“Our main object was to create in our hearers contentment with their lot, and even some joy in it. That was … the central thought of all we said and did, giving shape and tendency to everything. We admitted nothing which did not help us in that direction, and everything which did help us. I felt as if somehow, after many errors, I had once more gained a road, a religion in fact, and one which essentially was not new but old, the religion of the Reconciliation. This surely has been the meaning of all the forms of worship which we have seen in the world. Pain and death are nothing new, and men have been driven into perplexed skepticism and even insurrection by them, ever since men came into being. Always, however, have the majority, the vast majority of the race, felt instinctively that in this skepticism and insurrection they could not abide, and they have struggled more or less blindly after explanation; determined not to desist till they had found it, and reaching a result embodied in a multitude of shapes, irrational and absurd to the superficial scoffer, but of profound interest to the thoughtful. I may observe, in passing, that this is a reason why all great religions should be treated with respect, and in a certain sense preserved. It is nothing less than a wicked waste of accumulated human strivings to sneer them out of existence. [emphasis, Mbird] They will be found, every one of them, to have incarnated certain vital doctrines which it has cost centuries of toil and devotion properly to appreciate. Especially is this true of the Catholic Faith [White, a Protestant, is meaning the Christian Faith here, Mbird], and if it were worth while, it might be shown how it is nothing less than a divine casket of precious remedies, and if it is to be brutally broken, it will take ages to rediscover and restore them. Of one thing I am certain, that their rediscovery and restoration will be necessary.” (pp. 192-193, 1998 reprint)














3 comments
Margaret E says:
Jun 9, 2010
This blew me away. Thank you.
Test Blog says:
Jun 11, 2010
He sounds a little too much like pantheist and universalist Shane Hipps, who claims that all religions are different shaped sail capable of catching the wind of God.

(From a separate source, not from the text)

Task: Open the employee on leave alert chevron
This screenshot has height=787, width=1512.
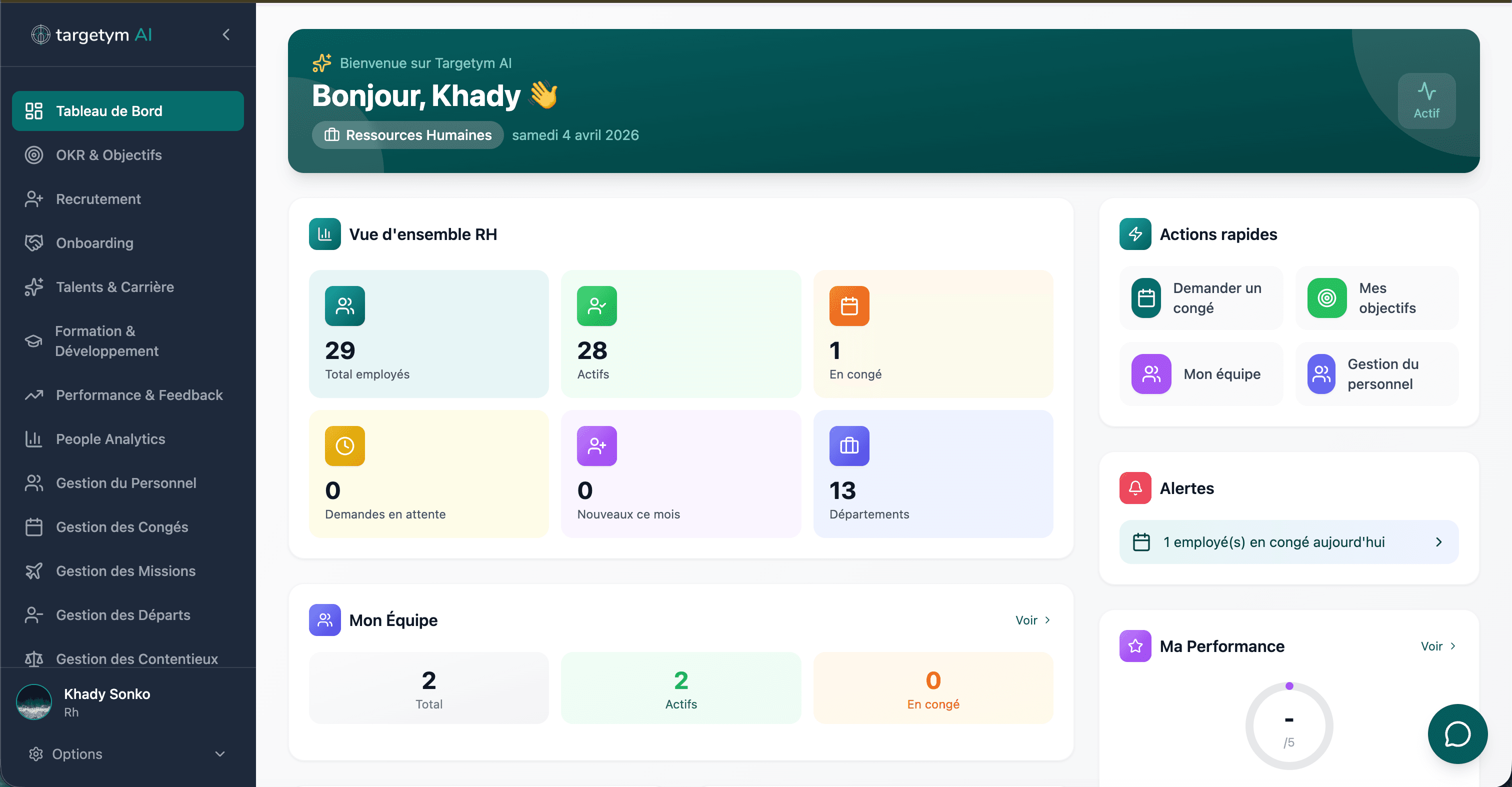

In Shane's apostate Christianity, the Christian religion is a really great sail, but other mishappen sails, like Islam, can still catch the wind.
I appreciate the attempt at refuting modern atheists, but Christian's don't primarily proclaim "ethics of great utility", but Christ crucified for our sins.
Todd says:
Jun 12, 2010
I don't know much about Hipps and his "ethics of great utility," but White seems to be pointing not to ethics, but to reconciliation and remedy. Most importantly it should be noted that White does not point to other religions of speaking of the same God or wind, but of the anthropological importance each religion serves, of which Christianity it is "especially true".